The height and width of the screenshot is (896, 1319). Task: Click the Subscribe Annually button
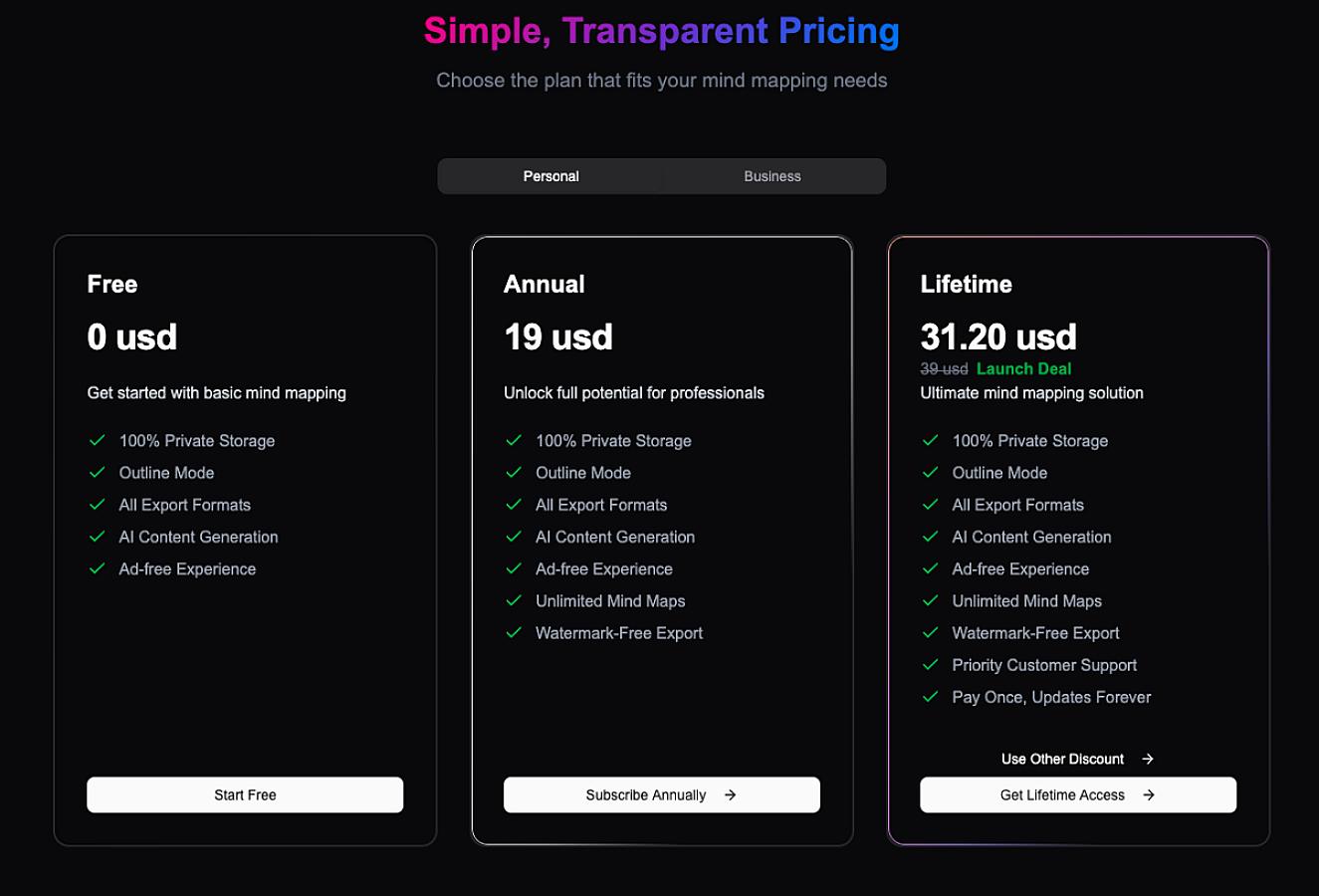click(x=662, y=794)
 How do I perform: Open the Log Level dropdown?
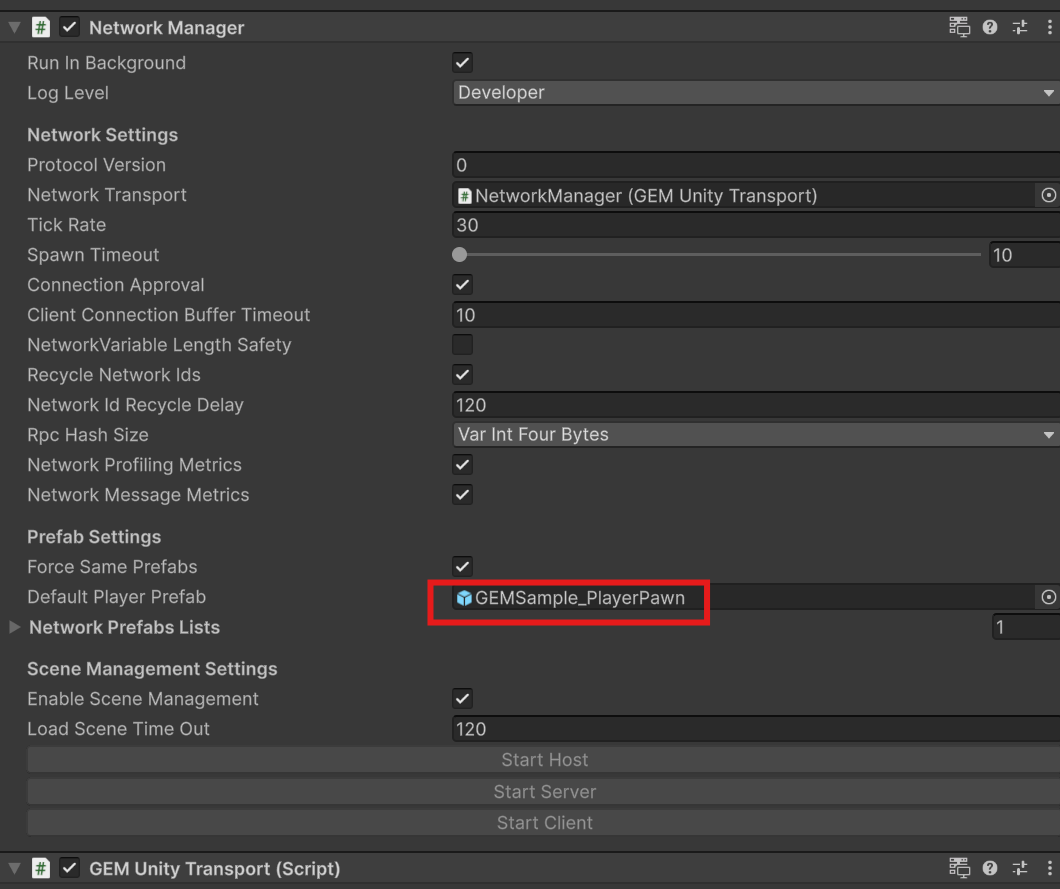(x=755, y=93)
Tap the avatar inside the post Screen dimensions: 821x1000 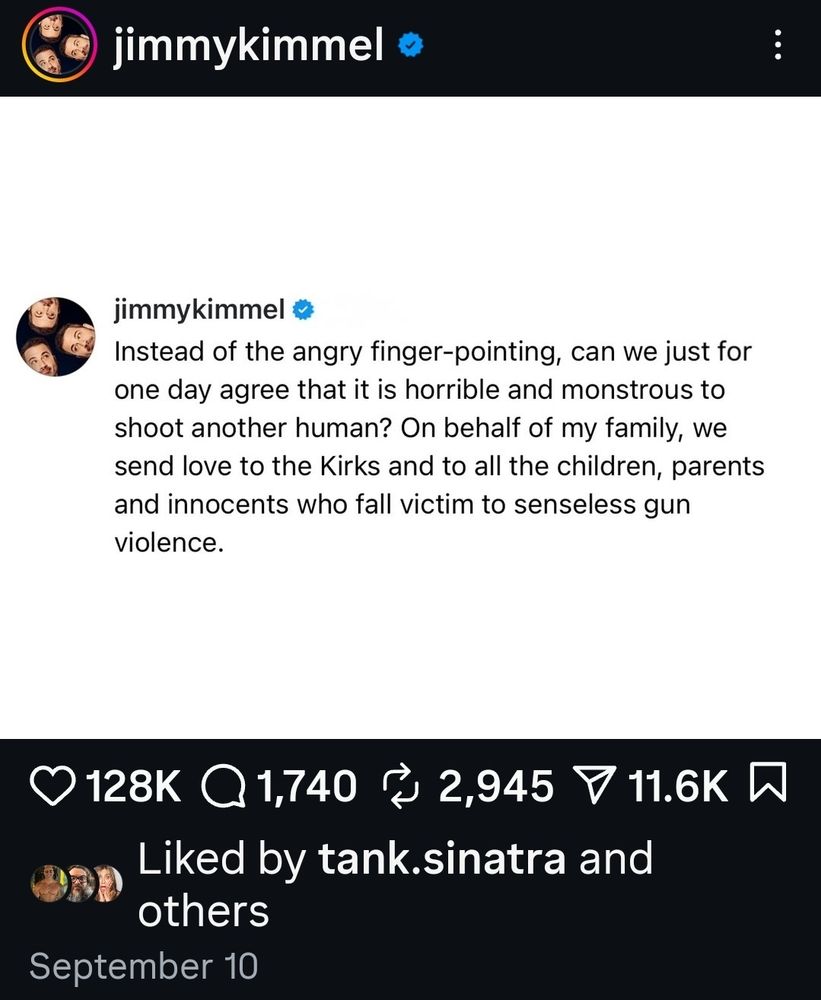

########################################

■ TASK
Rewrite all of the data above as a numbered list, one line per item, skipping any blank lines and omitting the pictures.

■ CORRECT RESULT
1. The height and width of the screenshot is (896, 1319). Task: Click the Subscribe Annually button
2. click(x=662, y=794)
3.  How do I perform: Open the Log Level dropdown?
4. (x=755, y=93)
5. Tap the avatar inside the post Screen dimensions: 821x1000 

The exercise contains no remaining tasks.